In Luke 17:2, Jesus connected the imagery of a millstone with the issue of offense. The person who provokes an offense is hanging a millstone around his neck. This verse, however, tells us NOT TO INDEBT such a person lest you take their very life for your pledge. There are going to be people who offend you. The suggestion of this verse as a metaphor is yes, you are going to be offended but do not use the occasion of the offense to manipulate some form of social debt against the person who offends you with the insistence of “you owe me; therefore you must do what I say…”
In v. 7, the law deals with human trafficking at worst and taking unfair advantage of others at the least. This was a literal problem in those days of slavery, and (human trafficking) exists today. This verse, however, does have an application closer to home for the average believer. How many of us take advantage of others or make merchandise of others for our own selfish interests? This happens when we make a demand upon someone without a reciprocating and sacrificial response of love and taking responsibility toward the very person that you would have otherwise misused. This is a very pernicious problem in marriage, in how we treat our children and our parents and in church relationships as well.
In vs. 8-9 there are laws relating to leprosy. Look at this mention of leprosy in context with the other scriptures and the mention of Miriam. Miriam contracted leprosy because she reviled Moses and tried to use his position and influence as a means to advance her own authority. The implied warning here is that making merchandise of others brings retribution and judgment down upon ourselves in exactly the opposite vein. Lepers were outcasts. They lived lonely, devastating lives. Are we social lepers because we have sought to live lives justifying our oppression of others, making merchandise, and using others without being servant leaders walking in sacrificial love?
In vs. 10-13, there is a warning about abusing others in our lives who cannot defend themselves. God told Abraham He would bless those that blessed him and curse those that curse him. God will execrate from your life those that even trifle with you. What if the person who is working against you is another believer (another inheritor of the blessing of Abraham)?
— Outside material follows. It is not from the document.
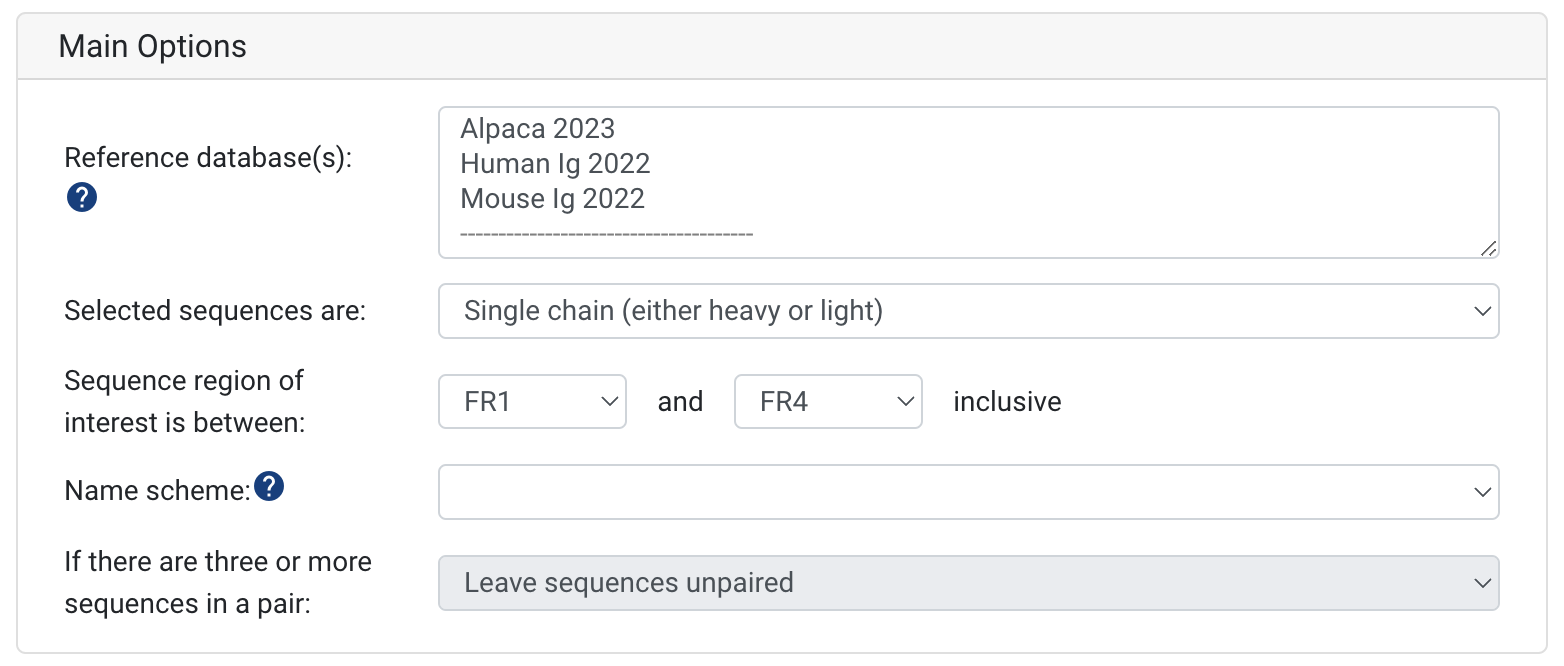Open the FR4 region dropdown
The width and height of the screenshot is (1564, 666).
coord(828,401)
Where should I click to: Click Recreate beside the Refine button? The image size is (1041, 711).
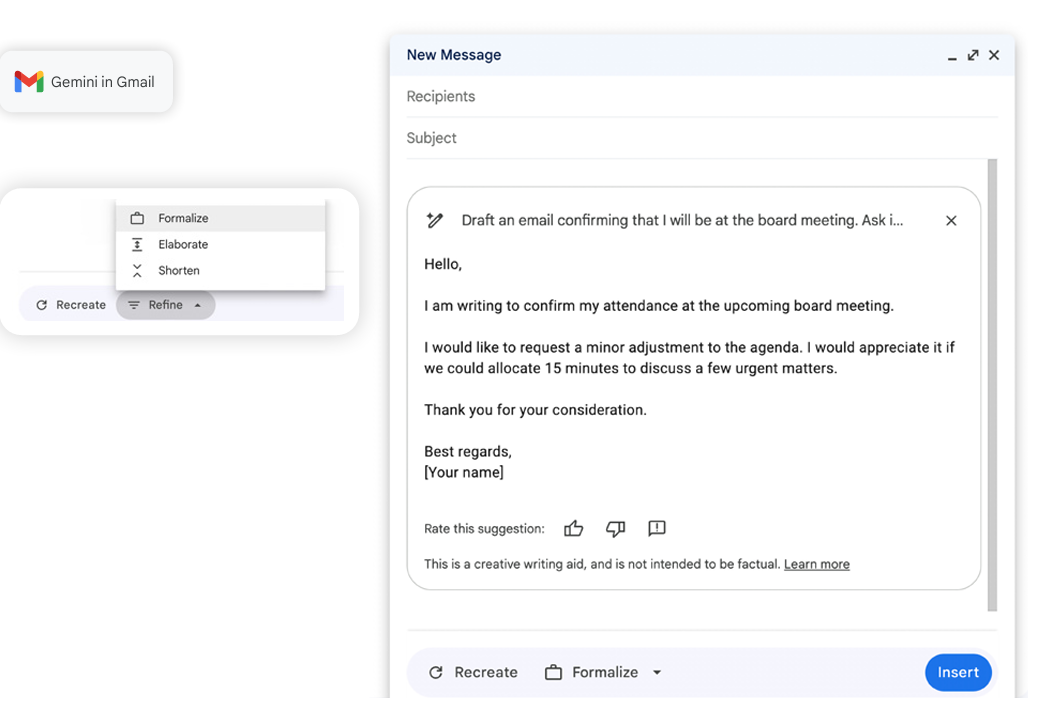coord(70,305)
Even though you are an inheritor of the favor and blessing of Abraham – if you choose to become an oppressor of others, you are disinheriting yourself and UNNECESSARILY alienating yourself from the favor and blessing of God that would otherwise overshadow your life. We should audit our relationships and, if these conditions exist, make the adjustments because the cost is simply too great.
In vs. 16 through the end of the chapter, we see that in family relationships, there are times that a family member will justify the suffering of other members of the family because of the familial connection. In other words, so as to say, “yes, I am difficult to live with – but you are my family member; therefore it is God’s will for you to suffer (sometimes adding “if you consider yourself a Christian”). God does not hold family members hostage to the overbearing, unrepentant, and reprobate condition of the hearts of other family members. You are not obligated to suffer in silence. Many family members carry this type of suffering as though it was God’s will and their cross to bear. This makes them often, in their eyes, a pitiable self-justified victim that only immerses them in religious pride. The deeper tragedy is that while they lick their wounds, the offending family member, spouse, etc., pays for it with their eternal soul.
We need to learn to be confronters and to say “that will be enough of that” even when the cost is great. If you won’t do it for yourself to it for the sake of your backslidden and rebellious family member whose life and eternity may be forfeit because they refuse to be confronted. Jesus said He didn’t come to bring peace among families but a sword. The sword is that of the word of God. In so doing, we make it possible for our wayward family members to find repentance and recover their proper relationship with God.